(Registros sobre a localização de palavras e elementos)

▼▼▼

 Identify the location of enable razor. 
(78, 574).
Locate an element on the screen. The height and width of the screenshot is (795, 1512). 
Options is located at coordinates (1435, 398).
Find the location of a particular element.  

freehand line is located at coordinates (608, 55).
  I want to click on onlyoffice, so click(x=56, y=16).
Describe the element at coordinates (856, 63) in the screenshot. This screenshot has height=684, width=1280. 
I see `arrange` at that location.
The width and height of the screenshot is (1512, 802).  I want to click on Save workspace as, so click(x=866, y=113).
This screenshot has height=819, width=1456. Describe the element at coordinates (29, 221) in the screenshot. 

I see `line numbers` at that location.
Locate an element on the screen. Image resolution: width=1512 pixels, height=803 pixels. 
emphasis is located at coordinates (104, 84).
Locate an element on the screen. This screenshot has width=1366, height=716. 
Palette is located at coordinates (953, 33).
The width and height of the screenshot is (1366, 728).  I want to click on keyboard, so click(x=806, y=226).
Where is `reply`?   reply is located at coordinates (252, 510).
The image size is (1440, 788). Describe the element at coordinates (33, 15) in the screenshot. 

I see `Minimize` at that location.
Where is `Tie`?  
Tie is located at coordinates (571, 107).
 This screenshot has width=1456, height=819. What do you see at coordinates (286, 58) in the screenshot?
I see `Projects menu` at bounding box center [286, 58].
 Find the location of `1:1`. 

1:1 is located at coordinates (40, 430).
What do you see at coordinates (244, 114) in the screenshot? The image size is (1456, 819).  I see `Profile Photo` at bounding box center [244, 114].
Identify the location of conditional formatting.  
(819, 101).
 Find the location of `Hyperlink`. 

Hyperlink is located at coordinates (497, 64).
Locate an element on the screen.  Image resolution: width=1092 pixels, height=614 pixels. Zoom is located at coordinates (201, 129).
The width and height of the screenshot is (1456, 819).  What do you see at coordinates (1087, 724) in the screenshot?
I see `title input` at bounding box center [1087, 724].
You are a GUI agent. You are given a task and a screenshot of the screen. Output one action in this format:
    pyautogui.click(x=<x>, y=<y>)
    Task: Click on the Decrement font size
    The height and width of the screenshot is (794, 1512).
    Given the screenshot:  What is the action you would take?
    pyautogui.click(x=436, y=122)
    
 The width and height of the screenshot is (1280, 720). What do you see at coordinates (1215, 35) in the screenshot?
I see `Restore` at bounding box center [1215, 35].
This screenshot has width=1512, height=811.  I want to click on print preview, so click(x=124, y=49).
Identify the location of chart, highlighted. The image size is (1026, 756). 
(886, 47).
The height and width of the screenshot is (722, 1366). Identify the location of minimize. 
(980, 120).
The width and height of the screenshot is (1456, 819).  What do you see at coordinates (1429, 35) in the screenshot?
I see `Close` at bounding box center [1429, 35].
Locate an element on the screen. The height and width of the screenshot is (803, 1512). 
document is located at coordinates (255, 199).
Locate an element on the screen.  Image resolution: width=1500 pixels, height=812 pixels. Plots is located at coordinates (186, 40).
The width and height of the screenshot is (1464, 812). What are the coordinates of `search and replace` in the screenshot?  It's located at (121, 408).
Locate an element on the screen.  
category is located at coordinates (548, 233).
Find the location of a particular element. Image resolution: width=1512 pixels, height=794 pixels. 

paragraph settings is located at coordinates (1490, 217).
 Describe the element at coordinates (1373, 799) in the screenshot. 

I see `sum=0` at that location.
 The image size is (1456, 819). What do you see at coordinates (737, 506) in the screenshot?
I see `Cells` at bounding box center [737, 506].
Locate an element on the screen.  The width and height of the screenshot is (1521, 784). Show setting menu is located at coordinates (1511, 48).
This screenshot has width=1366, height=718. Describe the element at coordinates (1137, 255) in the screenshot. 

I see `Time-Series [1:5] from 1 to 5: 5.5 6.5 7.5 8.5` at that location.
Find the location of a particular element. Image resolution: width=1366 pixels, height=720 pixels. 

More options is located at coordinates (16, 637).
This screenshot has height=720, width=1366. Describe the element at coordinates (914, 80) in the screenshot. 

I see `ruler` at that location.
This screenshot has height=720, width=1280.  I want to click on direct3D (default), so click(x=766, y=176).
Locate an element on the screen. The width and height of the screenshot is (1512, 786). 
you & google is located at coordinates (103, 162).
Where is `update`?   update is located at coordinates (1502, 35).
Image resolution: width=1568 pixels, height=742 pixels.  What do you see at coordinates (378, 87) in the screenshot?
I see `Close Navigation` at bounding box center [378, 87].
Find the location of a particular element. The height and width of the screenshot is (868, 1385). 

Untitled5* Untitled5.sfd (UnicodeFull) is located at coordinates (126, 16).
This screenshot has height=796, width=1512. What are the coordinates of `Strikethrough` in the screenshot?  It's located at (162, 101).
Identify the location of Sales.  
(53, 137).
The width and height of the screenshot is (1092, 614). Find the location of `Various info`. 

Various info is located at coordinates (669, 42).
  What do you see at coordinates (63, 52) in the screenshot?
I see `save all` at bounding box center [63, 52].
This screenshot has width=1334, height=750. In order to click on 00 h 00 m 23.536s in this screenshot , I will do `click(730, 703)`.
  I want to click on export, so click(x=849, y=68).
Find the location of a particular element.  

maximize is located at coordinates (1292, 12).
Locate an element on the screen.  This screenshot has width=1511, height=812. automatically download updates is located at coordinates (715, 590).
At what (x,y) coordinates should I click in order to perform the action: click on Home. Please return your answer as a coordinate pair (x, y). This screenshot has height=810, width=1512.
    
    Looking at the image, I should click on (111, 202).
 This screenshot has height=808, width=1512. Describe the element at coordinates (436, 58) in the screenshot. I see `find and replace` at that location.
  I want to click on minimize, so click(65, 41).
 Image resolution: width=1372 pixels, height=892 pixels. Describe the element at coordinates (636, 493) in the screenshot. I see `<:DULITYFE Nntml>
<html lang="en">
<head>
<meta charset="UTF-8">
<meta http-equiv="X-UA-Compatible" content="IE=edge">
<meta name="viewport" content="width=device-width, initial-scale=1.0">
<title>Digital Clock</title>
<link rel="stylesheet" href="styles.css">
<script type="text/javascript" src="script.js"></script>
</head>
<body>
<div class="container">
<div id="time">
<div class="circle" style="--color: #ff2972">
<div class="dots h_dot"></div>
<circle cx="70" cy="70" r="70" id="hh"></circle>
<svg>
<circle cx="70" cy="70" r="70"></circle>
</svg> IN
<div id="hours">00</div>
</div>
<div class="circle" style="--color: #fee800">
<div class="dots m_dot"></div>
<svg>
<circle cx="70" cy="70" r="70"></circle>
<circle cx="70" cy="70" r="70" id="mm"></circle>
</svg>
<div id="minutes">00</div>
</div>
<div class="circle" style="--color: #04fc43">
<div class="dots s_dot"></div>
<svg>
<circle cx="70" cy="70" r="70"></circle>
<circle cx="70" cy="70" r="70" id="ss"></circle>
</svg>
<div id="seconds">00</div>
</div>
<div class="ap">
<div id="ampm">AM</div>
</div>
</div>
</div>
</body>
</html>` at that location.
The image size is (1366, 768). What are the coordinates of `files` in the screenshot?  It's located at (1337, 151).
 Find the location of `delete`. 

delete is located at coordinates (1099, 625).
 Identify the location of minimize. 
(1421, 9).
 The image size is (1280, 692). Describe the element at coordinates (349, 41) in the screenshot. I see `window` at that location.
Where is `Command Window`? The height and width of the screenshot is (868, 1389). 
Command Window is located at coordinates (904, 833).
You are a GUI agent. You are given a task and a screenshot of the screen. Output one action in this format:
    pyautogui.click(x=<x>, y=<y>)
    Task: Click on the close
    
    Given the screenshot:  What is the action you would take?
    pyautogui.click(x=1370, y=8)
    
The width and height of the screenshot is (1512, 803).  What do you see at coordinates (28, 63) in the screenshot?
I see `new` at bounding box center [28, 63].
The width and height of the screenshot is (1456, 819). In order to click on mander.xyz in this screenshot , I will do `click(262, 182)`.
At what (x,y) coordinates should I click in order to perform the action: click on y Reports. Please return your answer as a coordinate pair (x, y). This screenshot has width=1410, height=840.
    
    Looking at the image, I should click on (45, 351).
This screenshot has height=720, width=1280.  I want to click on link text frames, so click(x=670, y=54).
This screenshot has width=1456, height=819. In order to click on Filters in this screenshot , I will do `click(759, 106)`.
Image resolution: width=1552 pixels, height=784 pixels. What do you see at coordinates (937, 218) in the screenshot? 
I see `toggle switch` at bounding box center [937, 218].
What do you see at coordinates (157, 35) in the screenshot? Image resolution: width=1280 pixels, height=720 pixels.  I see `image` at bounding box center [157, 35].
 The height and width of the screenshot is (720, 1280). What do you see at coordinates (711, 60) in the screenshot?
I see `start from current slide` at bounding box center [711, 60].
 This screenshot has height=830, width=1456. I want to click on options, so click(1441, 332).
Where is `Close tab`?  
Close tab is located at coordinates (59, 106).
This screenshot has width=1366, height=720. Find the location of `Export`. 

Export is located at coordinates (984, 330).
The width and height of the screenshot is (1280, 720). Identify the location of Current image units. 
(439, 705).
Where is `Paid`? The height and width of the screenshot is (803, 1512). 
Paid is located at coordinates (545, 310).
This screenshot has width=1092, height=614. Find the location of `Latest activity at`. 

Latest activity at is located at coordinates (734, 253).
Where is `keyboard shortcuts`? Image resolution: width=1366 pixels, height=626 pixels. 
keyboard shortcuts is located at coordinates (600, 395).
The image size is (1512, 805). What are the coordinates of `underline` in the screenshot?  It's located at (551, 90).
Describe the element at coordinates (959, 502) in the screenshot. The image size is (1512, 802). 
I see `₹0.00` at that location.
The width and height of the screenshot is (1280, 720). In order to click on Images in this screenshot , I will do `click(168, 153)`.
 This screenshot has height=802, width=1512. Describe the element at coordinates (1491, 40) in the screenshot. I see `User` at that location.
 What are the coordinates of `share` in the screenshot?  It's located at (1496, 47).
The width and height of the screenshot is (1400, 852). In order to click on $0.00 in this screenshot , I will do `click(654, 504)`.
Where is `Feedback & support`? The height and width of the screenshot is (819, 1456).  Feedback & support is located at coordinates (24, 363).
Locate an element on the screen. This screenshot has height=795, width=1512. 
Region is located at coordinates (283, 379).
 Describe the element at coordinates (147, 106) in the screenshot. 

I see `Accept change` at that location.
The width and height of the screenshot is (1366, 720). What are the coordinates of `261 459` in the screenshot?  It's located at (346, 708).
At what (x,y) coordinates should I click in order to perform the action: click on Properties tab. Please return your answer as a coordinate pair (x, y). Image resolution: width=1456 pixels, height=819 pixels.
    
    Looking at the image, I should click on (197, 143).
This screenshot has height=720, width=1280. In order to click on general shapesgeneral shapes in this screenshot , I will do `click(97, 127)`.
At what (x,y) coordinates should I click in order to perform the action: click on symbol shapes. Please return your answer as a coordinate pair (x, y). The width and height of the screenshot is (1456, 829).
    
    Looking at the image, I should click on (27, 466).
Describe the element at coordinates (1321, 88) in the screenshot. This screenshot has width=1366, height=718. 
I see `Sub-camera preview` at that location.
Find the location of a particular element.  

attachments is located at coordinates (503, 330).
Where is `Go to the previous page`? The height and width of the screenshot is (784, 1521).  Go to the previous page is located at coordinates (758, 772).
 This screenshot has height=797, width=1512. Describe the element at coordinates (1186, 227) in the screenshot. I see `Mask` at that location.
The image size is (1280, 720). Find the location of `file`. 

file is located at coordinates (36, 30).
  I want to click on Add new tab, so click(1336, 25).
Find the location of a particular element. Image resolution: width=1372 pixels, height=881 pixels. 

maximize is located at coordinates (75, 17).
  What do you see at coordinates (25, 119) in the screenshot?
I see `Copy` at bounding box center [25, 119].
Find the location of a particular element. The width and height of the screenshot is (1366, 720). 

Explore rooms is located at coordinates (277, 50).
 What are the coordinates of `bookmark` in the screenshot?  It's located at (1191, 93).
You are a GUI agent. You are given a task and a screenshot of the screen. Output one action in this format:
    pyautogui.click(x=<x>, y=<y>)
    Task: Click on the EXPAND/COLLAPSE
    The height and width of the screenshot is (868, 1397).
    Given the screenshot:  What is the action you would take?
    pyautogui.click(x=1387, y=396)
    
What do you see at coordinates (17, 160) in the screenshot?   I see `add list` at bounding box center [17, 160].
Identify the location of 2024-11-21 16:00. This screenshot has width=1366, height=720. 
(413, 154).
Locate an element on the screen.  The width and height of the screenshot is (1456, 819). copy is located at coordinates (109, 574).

▲▲▲

TAREFA EXIGIDA: Extraia dos registros acima as linhas que vão da que contém "has height=795, width=1512." até a que contém "This screenshot has height=720, width=1280. In", incluindo as duas, e reproduza-as sem nenhuma alteração.

RESPOSTA ABAIXO:
Locate an element on the screen. This screenshot has height=795, width=1512. 
Region is located at coordinates (283, 379).
 Describe the element at coordinates (147, 106) in the screenshot. 

I see `Accept change` at that location.
The width and height of the screenshot is (1366, 720). What are the coordinates of `261 459` in the screenshot?  It's located at (346, 708).
At what (x,y) coordinates should I click in order to perform the action: click on Properties tab. Please return your answer as a coordinate pair (x, y). Image resolution: width=1456 pixels, height=819 pixels.
    
    Looking at the image, I should click on (197, 143).
This screenshot has height=720, width=1280. In order to click on general shapesgeneral shapes in this screenshot , I will do `click(97, 127)`.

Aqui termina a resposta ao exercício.